Hellman v. McCarthy sticks to the timeline of the lawsuit, although Mori occasionally touches on longstanding political friction as a source of the women’s mutual loathing: in the 1930s Hellman was a Stalinist; McCarthy, a Trotskyite. Hellman was famous for telling the House Un-American Activities Committee: “I cannot and will not cut my conscience to fit this year’s fashions.” But she was also an apologist for Stalin long after the dictator’s purges of the 1930s had revolted most left-wingers.

Mori’s script is up to the juicy story, encompassing re-enaction, legal documents, and speculation, but director Jan Buttram has added an extraordinary coup of stunt casting. Dick Cavett himself re-enacts his interview with McCarthy, his own deposition in the case (he was a co-defendant, with PBS), and a run-in with Hellman at a cocktail party. He also serves occasionally as narrator, and his wry, self-deprecating humor helps blunt Hellman’s toxic presence. (Cavett has also apparently made minor alterations to his dialogue. When explaining why he prefers policemen to lawyers, the practiced comic provides a better-phrased punch line than in Mori’s script.)

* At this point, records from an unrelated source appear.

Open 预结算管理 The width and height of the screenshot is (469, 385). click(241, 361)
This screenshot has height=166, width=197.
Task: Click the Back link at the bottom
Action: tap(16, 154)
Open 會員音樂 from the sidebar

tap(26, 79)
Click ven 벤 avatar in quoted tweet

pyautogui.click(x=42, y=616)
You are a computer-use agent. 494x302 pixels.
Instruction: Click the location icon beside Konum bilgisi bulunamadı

As Hellman, Roberta Maxwell displays the charisma of a basilisk (Hellman's appearance in an ad for Blackglama mink coats didn’t need to mention her name; the tagline read “What Becomes a Legend Most?”). More important, Maxwell conveys Hellman’s arrogance and casual lying, the self-loathing she felt as a Jew, and the bogus sincerity she affected when it suited her. “Such a shame it was cancelled,” she purrs to Cavett about his ABC interview show—but she flashes a crocodile smile. Maxwell doesn’t neglect the physical either: one sees Hellman’s fingers gnarled from crippling arthritis.

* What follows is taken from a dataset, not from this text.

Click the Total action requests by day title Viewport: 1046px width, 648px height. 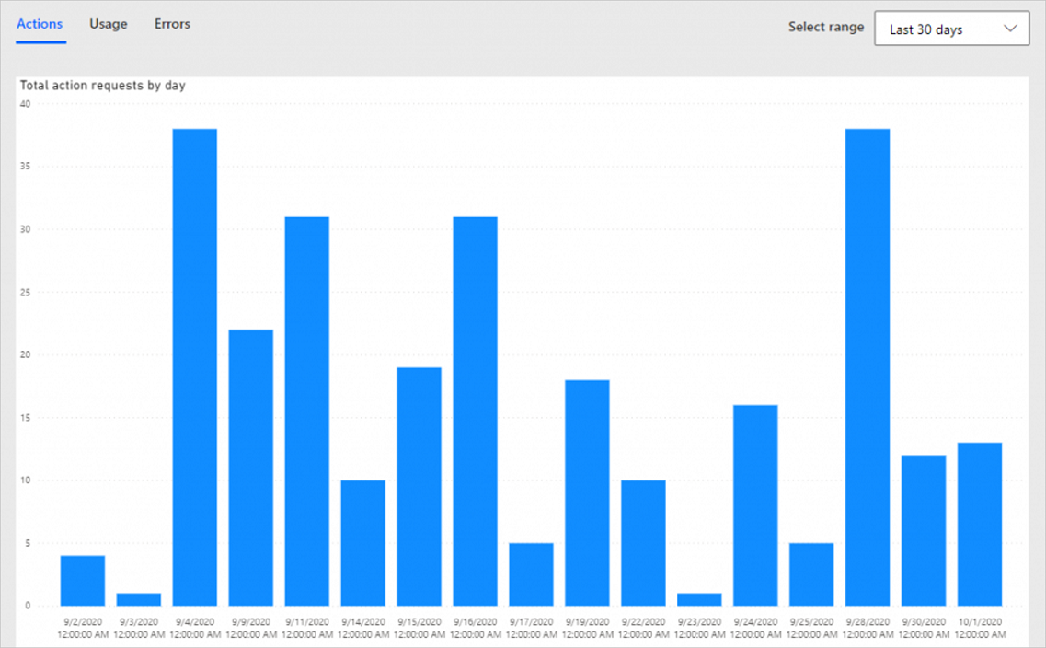coord(103,85)
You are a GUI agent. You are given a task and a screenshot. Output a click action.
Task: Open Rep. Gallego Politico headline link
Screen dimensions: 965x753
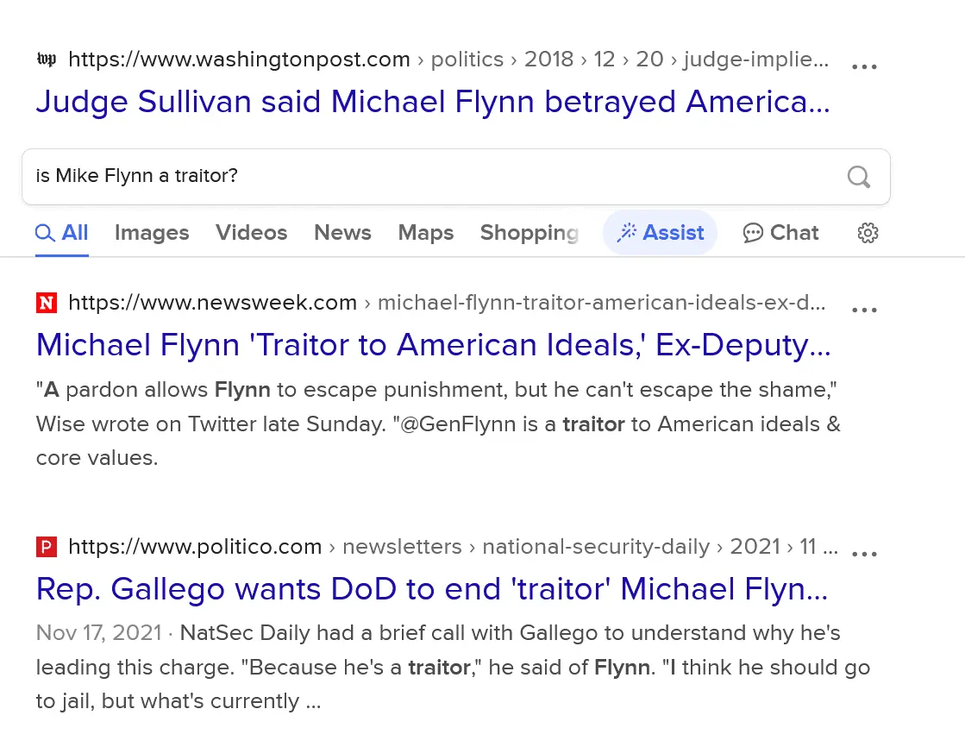tap(431, 590)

Marcia Rodd as McCarthy finds both smugness and wit in the less financially secure author, and a bit of humor in her loquacious deposition. She’s attractive and elegant, as the real McCarthy was, and she displays McCarthy's confidence in herself, gained from being orphaned at an early age and surviving a brutal marriage to critic Edmund Wilson.

Jeff Woodman and Peter Brouwer play the women’s lawyers, providing contrast with their brisk, businesslike demeanors. Mori has added the character of a gay nurse for Hellman, Ryan (Rowan Michael Meyer), who endures her abuse but remains loyal to her, and their interplay includes a lovely scene that gives Maxwell a chance to show a brief flash of humanity. Mori also takes a leaf from Friedrich Schiller’s Mary Stuart: near the end McCarthy and Hellman meet so that McCarthy can offer a personal apology, though no such meeting ever took place.

To defend herself in the suit, McCarthy questioned everything Hellman ever wrote, exposing the falseness of the episode in Pentimento that became the film Julia. Hellman’s reputation was torpedoed, but her detestable personality guaranteed that sympathy for her was in short supply. As Cavett recalls, the night she died in 1984 he was working at the Williamstown Theatre Festival in the Berkshires. He heard a stagehand on the phone. “What? Lillian? She’s dead? Tell them to be sure to drive the stake through!”

Hellman v. McCarthy plays at the Abingdon Theatre Company, 312 W. 36th St., to April 13, with evening performances at 7 p.m. Tuesday through Thursday and at 8 p.m. Friday and Saturday. Matinees are 2 p.m. on Saturdays and Sundays. Tickets are $40.